Among the broad public, the décima has reached a higher degree of presence as a common form and shared code, allowing many writers to give a less passive use in iconic aspects of the stanza and its traditional transmission, allowing any hybridizing and a more essential homage. Some poets, therefore, while still considering themselves as “decimists” — there is no other stanza that defines a guild, where the repentista, the improvisational poet, and the writer coincide — often blur the formal boundaries and reveal themselves against the norms of folklore.
But there is an illusion that skillful decimists are responsible for performing among the public: that achieving a décima is the most difficult poetic test. It is totally uncertain. And these same magicians have spread other rumors, such as that, for example, accepting a forced foot makes an improvisation more embarrassing, when — for the person who makes a living by it — it means the opposite.
The risk always will be to achieve the leap of a work and a poetic quality, transcendent, taking off from any point of support or rupture. The world of decimismo, in Cuba, is full of virtuoso performers who are not even half the poets that they seem. Among their free habits are usually the tour de force, the gloss table, the permutations — putting a novel, a saying or the geography of Cuba in octosyllables, for example. Typical of this juggling is the delirium of ranting without getting out of the “golden jail” defined by the form.

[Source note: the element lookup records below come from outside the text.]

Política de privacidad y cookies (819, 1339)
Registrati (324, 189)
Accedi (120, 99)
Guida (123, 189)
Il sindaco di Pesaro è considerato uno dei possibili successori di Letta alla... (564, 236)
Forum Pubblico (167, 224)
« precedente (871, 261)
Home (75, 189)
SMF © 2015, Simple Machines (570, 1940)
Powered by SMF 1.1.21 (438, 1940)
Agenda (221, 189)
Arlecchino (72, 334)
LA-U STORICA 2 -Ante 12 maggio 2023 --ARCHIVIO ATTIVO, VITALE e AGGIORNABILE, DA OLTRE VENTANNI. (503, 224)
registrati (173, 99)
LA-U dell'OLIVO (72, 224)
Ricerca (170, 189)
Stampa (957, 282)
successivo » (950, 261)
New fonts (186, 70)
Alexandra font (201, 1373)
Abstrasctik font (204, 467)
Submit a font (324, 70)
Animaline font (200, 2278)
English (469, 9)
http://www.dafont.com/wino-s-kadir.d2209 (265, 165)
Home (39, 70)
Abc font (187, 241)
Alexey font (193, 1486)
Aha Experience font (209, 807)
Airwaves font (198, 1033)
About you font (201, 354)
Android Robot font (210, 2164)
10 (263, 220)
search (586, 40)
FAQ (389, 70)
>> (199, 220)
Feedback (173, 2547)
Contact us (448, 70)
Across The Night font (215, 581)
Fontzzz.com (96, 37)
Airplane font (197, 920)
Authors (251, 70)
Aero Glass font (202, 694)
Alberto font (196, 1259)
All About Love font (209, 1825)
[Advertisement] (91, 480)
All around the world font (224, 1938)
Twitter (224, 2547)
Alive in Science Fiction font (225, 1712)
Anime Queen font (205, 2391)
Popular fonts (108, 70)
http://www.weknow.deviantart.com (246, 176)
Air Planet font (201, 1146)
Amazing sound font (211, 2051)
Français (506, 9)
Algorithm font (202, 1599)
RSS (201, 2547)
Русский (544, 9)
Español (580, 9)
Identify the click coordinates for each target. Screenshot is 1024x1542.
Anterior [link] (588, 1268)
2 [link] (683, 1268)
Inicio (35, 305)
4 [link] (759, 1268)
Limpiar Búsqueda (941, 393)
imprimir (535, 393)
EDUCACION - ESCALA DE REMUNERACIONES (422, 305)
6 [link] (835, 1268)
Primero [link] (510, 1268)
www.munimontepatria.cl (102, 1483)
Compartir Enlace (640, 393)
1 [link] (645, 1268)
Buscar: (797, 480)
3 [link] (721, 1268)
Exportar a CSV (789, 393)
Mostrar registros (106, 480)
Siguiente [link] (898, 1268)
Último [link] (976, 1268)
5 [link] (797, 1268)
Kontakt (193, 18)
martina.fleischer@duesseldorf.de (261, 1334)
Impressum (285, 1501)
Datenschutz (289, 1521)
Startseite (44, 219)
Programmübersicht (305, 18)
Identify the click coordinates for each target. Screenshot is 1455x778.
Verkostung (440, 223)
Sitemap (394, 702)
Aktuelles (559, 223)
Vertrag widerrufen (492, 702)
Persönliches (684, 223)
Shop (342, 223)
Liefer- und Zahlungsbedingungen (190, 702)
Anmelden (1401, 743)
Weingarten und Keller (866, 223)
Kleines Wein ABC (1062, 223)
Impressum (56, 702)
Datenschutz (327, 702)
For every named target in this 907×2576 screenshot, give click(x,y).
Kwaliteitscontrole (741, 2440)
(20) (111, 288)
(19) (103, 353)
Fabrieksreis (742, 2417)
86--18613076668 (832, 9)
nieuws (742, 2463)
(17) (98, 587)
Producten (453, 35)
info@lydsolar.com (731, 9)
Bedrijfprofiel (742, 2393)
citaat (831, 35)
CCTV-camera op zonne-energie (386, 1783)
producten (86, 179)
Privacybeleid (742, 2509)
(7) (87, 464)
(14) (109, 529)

All the anthropological phenomena of socialization have a positive interest for culture and identity processes, they can certainly tone the muscles. But in making décimas, round and chanting stanzas, there is no significant record for the poetry. It is the finding of the poem from there, the poetry itself, the poetic thought — inseparable from its unique pragmatic realization — the true value that transcends soft amusements.
Reading or listening to the form of the décima and not what happens through the measured verse, leads a large part of the knowledgeable public to integrate the microcosm of decimismo, to attend to the mimetic virtuosity, minimizing the prowling for the truth of poetry, for its most vivid and original appearance. Nevertheless, if it presents itself as it always will be — as we have senses in the best works for the decimist Jesus Orta Ruiz, and of Eliseo Diego or Angel Gaztelu, for example — another surprise.